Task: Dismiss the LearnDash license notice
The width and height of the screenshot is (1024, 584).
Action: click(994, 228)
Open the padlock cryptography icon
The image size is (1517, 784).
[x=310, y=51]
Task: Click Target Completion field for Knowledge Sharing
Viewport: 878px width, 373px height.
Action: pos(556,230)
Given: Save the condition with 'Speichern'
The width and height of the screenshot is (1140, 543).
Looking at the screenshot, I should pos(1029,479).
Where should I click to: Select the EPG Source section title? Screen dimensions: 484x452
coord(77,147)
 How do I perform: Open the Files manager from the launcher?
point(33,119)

····················

Task to carry out: Please write out the whole listing above line for line, changing nothing.

Worked answer:
Task: Dismiss the LearnDash license notice
The width and height of the screenshot is (1024, 584).
Action: click(994, 228)
Open the padlock cryptography icon
The image size is (1517, 784).
[x=310, y=51]
Task: Click Target Completion field for Knowledge Sharing
Viewport: 878px width, 373px height.
Action: pos(556,230)
Given: Save the condition with 'Speichern'
The width and height of the screenshot is (1140, 543).
Looking at the screenshot, I should pos(1029,479).
Where should I click to: Select the EPG Source section title? Screen dimensions: 484x452
coord(77,147)
 How do I perform: Open the Files manager from the launcher?
point(33,119)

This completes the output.